Parameter Efficiency: Feature-space modulator approaches require as little as 1–7 million trainable parameters (vs. tens of millions for transformer or LoRA/adapters) while achieving superior mAP and F1 metrics in cross-modal benchmarks (Xian et al., 24 Dec 2025 Sun et al., 9 Jan 2026, Shen et al., 19 Jul 2025).
Linear Complexity: SSM-based scanning yields global feature integration at $O(L)$ or $O(L \log L)$ complexity, avoiding the $O(L^2)$ cost of token-wise attention (Trinh et al., 14 Nov 2025, Meng et al., 22 May 2025, Inaganti et al., 25 Jan 2025).
Hardware Scalability: State-space operations and block-parallel convolutions allow substantial GPU memory savings (e.g., 83.7% in recent implementations), and up to 49% faster inference (Li et al., 2024, Trinh et al., 14 Nov 2025).
Fine-Grained Reasoning: On fine-grained multimodal reasoning benchmarks (e.g., VQAv2, MME, AI2D), CoSSM-equipped models match or outperform colleagues with much larger backbone sizes, with strengthened ability to localize task-relevant regions (Trinh et al., 14 Nov 2025).
Interpretability and Physics Integration: By making explicit the physical or semantic factors underlying each modality (e.g., temperature, emissivity, texture), CoSSM forms such as PCMamba couple domain knowledge and data-driven learning (Meng et al., 22 May 2025).

5. Representative Architectures and Applications

Framework	Modalities	Distinctive CoSSM Mechanism
MS2Fusion (Shen et al., 19 Jul 2025)	RGB–Thermal or Multispectral	Cross-param swap & shared-param SSM, scale-wise SSM fusion
DIFF-MF (Sun et al., 9 Jan 2026)	Infrared–Visible Images	Difference-guided reweighting, dual SSM channel/spatial fusion
Viper-F1 (Trinh et al., 14 Nov 2025)	Vision–Language	Token-grid correlation, FiLM-conditioned SSM
PCMamba (Meng et al., 22 May 2025)	Dual-Camera HSI (PAN+Compressive)	Physics-informed parameter disentanglement, cross-scan Mamba SSM
MambaTron (Inaganti et al., 25 Jan 2025)	Image–Point Cloud	Gated selective SSM scan for cross-modal state aggregation
DRI (Xian et al., 24 Dec 2025)	Multi-domain (e.g. Visual SAR)	Feature-space modulator, offset encoder, additive fusion

Applications span detection, semantic segmentation, fused image enhancement, point cloud completion, re-identification, cross-domain retrieval, and scientific (physics-driven) imaging.

6. Design Trends, Extensions, and Variations

The CoSSM paradigm is increasingly trending toward unified, residual-modulated architectures in which difference-driven guidance, dual-mode SSMs (both channel and spatial), and gating/fusion mechanisms are stacked modularly. Mixture-of-experts, dynamic striding, and temporal variants are natural extensions (Sun et al., 9 Jan 2026). Selective gating and cross-modal code injection strategies generalize to frozen backbone adaptation and to low-resource transfer settings (Xian et al., 24 Dec 2025).

========================================================================

:: SET OF TASKS ::
1. Print the portion of the CoSSM passage that begins at the words "6. Design Trends, Extensions, and" and stops after "24 Dec 2025).".
2. Continue the CoSSM passage from its final sentence onward.

:: INPUT DATA ::

========================================================================

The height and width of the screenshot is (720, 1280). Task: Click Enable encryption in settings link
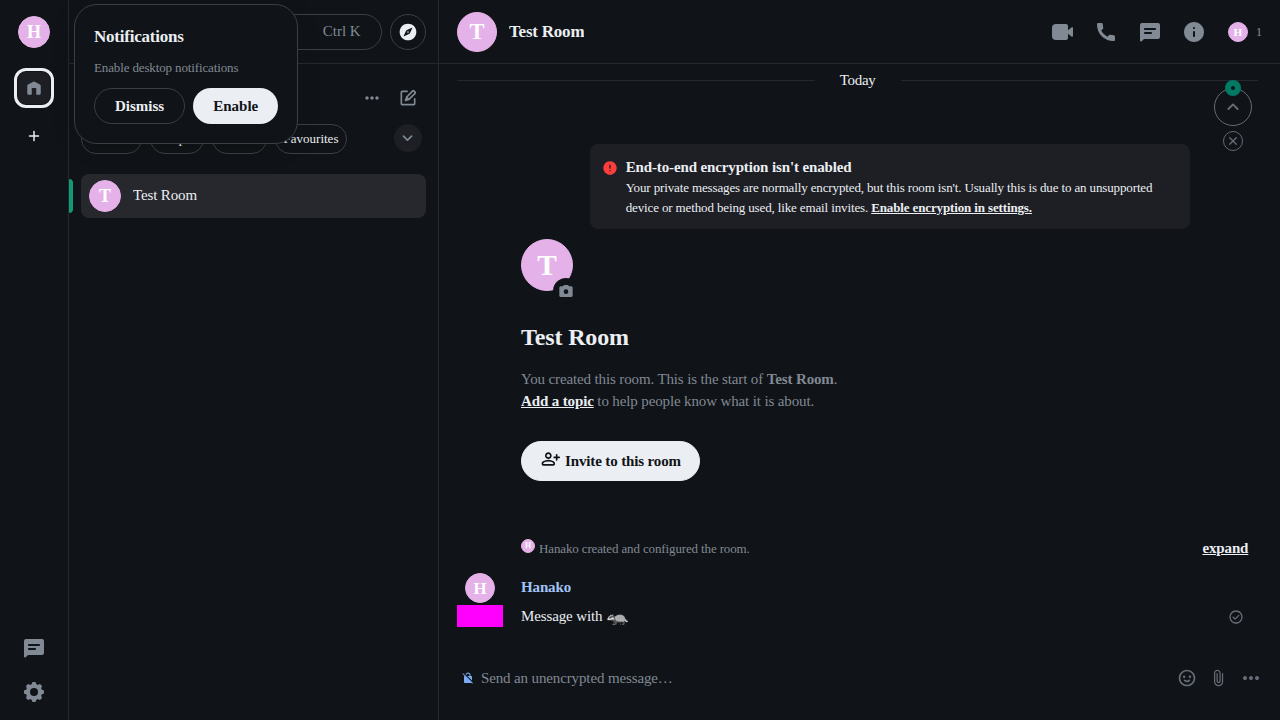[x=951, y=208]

========================================================================

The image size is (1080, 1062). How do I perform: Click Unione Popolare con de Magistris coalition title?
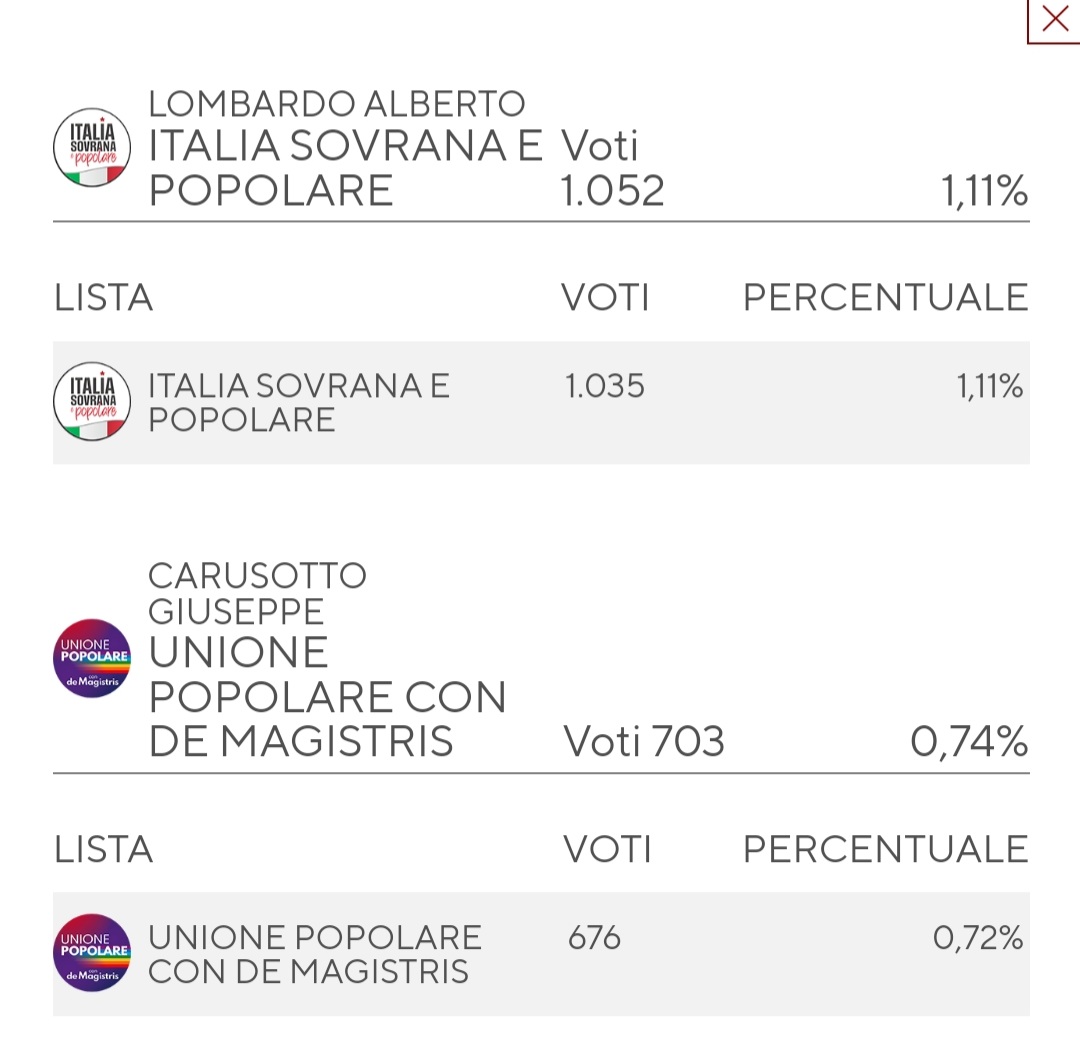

========================================================================

:: ANSWERS TO THE PROBLEMS ::
1.
6. Design Trends, Extensions, and Variations

The CoSSM paradigm is increasingly trending toward unified, residual-modulated architectures in which difference-driven guidance, dual-mode SSMs (both channel and spatial), and gating/fusion mechanisms are stacked modularly. Mixture-of-experts, dynamic striding, and temporal variants are natural extensions (Sun et al., 9 Jan 2026). Selective gating and cross-modal code injection strategies generalize to frozen backbone adaptation and to low-resource transfer settings (Xian et al., 24 Dec 2025).

2.
Integrations with physics-informed layers and domain-specific factor disentanglement expand CoSSM to scientific and industrial imaging (Meng et al., 22 May 2025). Fine-grained attention via lightweight correlation modules or localized FiLM is a recurring method for precise cross-modal alignment in vision-language settings (Trinh et al., 14 Nov 2025).

7. Empirical Benchmarks and Comparative Results

CoSSM-equipped methods consistently report mAP and F1 improvements over attention-based or conventional CNN baselines, with direct evidence in:

Object detection: MS2Fusion yields +3.3 mAP over YOLOv5 on FLIR, +3.2 on M $^3$ FD, and +0.2 on LLVIP, while reducing computational overhead by up to 60% (Shen et al., 19 Jul 2025).
Image fusion: DIFF-MF outperforms SSM, transformer, and CNN-based methods in visual and quantitative metrics on UAV and driving datasets (Sun et al., 9 Jan 2026).
Vision-language: Viper-F1 attains 76.6 VQAv2 and 1376.2 MME with 0.8B parameters, overtaking 7B-parameter alternatives (Trinh et al., 14 Nov 2025).
Point-cloud completion: MambaTron’s CoSSM achieves leading Chamfer distance and F1 on ShapeNet-ViPC and ScanObjectNN, with half the parameter count and sub-quadratic runtime (Inaganti et al., 25 Jan 2025).
Re-identification: DRI’s CoSSM design surpasses LoRA and adapter baselines by +2–3% mAP with <2M parameters (Xian et al., 24 Dec 2025), and is readily extensible to video, audio, and medical cross-modality.

These outcomes substantiate CoSSM as an efficient, modular, and effective paradigm for cross-modal sequence modeling and fusion across varied domains.